* Exercise prompt: Transcribe every record exactly.

* Supplied material:
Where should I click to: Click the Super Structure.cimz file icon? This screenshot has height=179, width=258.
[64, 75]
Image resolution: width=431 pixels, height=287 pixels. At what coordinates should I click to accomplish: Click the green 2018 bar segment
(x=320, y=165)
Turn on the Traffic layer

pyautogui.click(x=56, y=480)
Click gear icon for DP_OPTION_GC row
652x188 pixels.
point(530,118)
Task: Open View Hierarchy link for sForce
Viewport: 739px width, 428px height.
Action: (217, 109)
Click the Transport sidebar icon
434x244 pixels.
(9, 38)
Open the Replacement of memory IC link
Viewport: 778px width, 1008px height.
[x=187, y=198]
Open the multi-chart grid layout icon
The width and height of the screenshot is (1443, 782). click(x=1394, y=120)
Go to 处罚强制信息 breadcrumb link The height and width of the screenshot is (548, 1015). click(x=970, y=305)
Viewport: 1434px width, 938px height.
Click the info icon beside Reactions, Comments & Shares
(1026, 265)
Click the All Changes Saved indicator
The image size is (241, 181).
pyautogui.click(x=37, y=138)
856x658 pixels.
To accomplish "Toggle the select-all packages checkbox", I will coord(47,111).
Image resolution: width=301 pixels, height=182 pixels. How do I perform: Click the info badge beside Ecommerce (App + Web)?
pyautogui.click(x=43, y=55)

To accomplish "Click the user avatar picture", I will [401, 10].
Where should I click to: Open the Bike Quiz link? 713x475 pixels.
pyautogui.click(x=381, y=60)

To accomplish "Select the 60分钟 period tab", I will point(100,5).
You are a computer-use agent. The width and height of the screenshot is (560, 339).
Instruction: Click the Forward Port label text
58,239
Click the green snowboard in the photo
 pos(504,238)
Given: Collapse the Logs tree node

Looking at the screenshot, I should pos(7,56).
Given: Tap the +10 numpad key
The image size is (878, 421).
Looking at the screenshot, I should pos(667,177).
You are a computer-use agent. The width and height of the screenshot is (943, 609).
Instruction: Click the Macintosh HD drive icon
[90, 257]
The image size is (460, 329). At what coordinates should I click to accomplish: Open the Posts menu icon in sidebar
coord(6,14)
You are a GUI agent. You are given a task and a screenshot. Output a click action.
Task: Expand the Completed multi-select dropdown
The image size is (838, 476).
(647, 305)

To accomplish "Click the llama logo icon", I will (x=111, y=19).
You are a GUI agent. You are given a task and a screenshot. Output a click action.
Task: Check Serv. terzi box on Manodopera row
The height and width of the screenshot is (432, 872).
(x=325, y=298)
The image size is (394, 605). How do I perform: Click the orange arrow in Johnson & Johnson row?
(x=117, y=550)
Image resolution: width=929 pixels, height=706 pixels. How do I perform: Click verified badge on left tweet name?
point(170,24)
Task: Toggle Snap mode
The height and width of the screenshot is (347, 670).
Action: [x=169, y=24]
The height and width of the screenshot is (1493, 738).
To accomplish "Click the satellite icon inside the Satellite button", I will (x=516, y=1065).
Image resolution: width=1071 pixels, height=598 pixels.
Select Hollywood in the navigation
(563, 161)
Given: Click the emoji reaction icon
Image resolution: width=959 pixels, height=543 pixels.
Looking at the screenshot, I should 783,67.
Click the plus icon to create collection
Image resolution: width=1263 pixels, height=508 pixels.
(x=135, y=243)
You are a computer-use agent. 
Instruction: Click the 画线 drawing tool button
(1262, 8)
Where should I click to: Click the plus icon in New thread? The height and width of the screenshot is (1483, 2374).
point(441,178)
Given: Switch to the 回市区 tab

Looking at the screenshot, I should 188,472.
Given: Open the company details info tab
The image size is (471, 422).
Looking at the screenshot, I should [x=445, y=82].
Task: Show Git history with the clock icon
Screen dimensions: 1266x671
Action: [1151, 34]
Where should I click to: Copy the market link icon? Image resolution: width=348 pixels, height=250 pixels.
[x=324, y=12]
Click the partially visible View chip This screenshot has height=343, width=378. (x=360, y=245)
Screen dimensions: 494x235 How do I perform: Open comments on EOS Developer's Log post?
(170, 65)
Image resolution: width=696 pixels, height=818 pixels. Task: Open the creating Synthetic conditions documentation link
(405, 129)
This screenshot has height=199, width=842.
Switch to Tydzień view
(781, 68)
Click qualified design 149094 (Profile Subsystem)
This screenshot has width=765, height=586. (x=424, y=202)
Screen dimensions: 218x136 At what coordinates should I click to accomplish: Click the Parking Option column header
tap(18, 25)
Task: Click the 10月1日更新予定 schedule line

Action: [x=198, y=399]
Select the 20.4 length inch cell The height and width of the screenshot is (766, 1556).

* Written solution:
Where should I click to: Click the Super Structure.cimz file icon? This screenshot has height=179, width=258.
[64, 75]
Image resolution: width=431 pixels, height=287 pixels. At what coordinates should I click to accomplish: Click the green 2018 bar segment
(x=320, y=165)
Turn on the Traffic layer

pyautogui.click(x=56, y=480)
Click gear icon for DP_OPTION_GC row
652x188 pixels.
point(530,118)
Task: Open View Hierarchy link for sForce
Viewport: 739px width, 428px height.
Action: (217, 109)
Click the Transport sidebar icon
434x244 pixels.
(9, 38)
Open the Replacement of memory IC link
Viewport: 778px width, 1008px height.
[x=187, y=198]
Open the multi-chart grid layout icon
The width and height of the screenshot is (1443, 782). click(x=1394, y=120)
Go to 处罚强制信息 breadcrumb link The height and width of the screenshot is (548, 1015). click(x=970, y=305)
Viewport: 1434px width, 938px height.
Click the info icon beside Reactions, Comments & Shares
(1026, 265)
Click the All Changes Saved indicator
The image size is (241, 181).
pyautogui.click(x=37, y=138)
856x658 pixels.
To accomplish "Toggle the select-all packages checkbox", I will coord(47,111).
Image resolution: width=301 pixels, height=182 pixels. How do I perform: Click the info badge beside Ecommerce (App + Web)?
pyautogui.click(x=43, y=55)

To accomplish "Click the user avatar picture", I will [401, 10].
Where should I click to: Open the Bike Quiz link? 713x475 pixels.
pyautogui.click(x=381, y=60)

To accomplish "Select the 60分钟 period tab", I will point(100,5).
You are a computer-use agent. The width and height of the screenshot is (560, 339).
Instruction: Click the Forward Port label text
58,239
Click the green snowboard in the photo
 pos(504,238)
Given: Collapse the Logs tree node

Looking at the screenshot, I should pos(7,56).
Given: Tap the +10 numpad key
The image size is (878, 421).
Looking at the screenshot, I should pos(667,177).
You are a computer-use agent. The width and height of the screenshot is (943, 609).
Instruction: Click the Macintosh HD drive icon
[90, 257]
The image size is (460, 329). At what coordinates should I click to accomplish: Open the Posts menu icon in sidebar
coord(6,14)
You are a GUI agent. You are given a task and a screenshot. Output a click action.
Task: Expand the Completed multi-select dropdown
The image size is (838, 476).
(647, 305)

To accomplish "Click the llama logo icon", I will (x=111, y=19).
You are a GUI agent. You are given a task and a screenshot. Output a click action.
Task: Check Serv. terzi box on Manodopera row
The height and width of the screenshot is (432, 872).
(x=325, y=298)
The image size is (394, 605). How do I perform: Click the orange arrow in Johnson & Johnson row?
(x=117, y=550)
Image resolution: width=929 pixels, height=706 pixels. How do I perform: Click verified badge on left tweet name?
point(170,24)
Task: Toggle Snap mode
The height and width of the screenshot is (347, 670).
Action: [x=169, y=24]
The height and width of the screenshot is (1493, 738).
To accomplish "Click the satellite icon inside the Satellite button", I will (x=516, y=1065).
Image resolution: width=1071 pixels, height=598 pixels.
Select Hollywood in the navigation
(563, 161)
Given: Click the emoji reaction icon
Image resolution: width=959 pixels, height=543 pixels.
Looking at the screenshot, I should 783,67.
Click the plus icon to create collection
Image resolution: width=1263 pixels, height=508 pixels.
(x=135, y=243)
You are a computer-use agent. 
Instruction: Click the 画线 drawing tool button
(1262, 8)
Where should I click to: Click the plus icon in New thread? The height and width of the screenshot is (1483, 2374).
point(441,178)
Given: Switch to the 回市区 tab

Looking at the screenshot, I should 188,472.
Given: Open the company details info tab
The image size is (471, 422).
Looking at the screenshot, I should [x=445, y=82].
Task: Show Git history with the clock icon
Screen dimensions: 1266x671
Action: [1151, 34]
Where should I click to: Copy the market link icon? Image resolution: width=348 pixels, height=250 pixels.
[x=324, y=12]
Click the partially visible View chip This screenshot has height=343, width=378. (x=360, y=245)
Screen dimensions: 494x235 How do I perform: Open comments on EOS Developer's Log post?
(170, 65)
Image resolution: width=696 pixels, height=818 pixels. Task: Open the creating Synthetic conditions documentation link
(405, 129)
This screenshot has height=199, width=842.
Switch to Tydzień view
(781, 68)
Click qualified design 149094 (Profile Subsystem)
This screenshot has width=765, height=586. (x=424, y=202)
Screen dimensions: 218x136 At what coordinates should I click to accomplish: Click the Parking Option column header
tap(18, 25)
Task: Click the 10月1日更新予定 schedule line

Action: [x=198, y=399]
Select the 20.4 length inch cell The height and width of the screenshot is (766, 1556).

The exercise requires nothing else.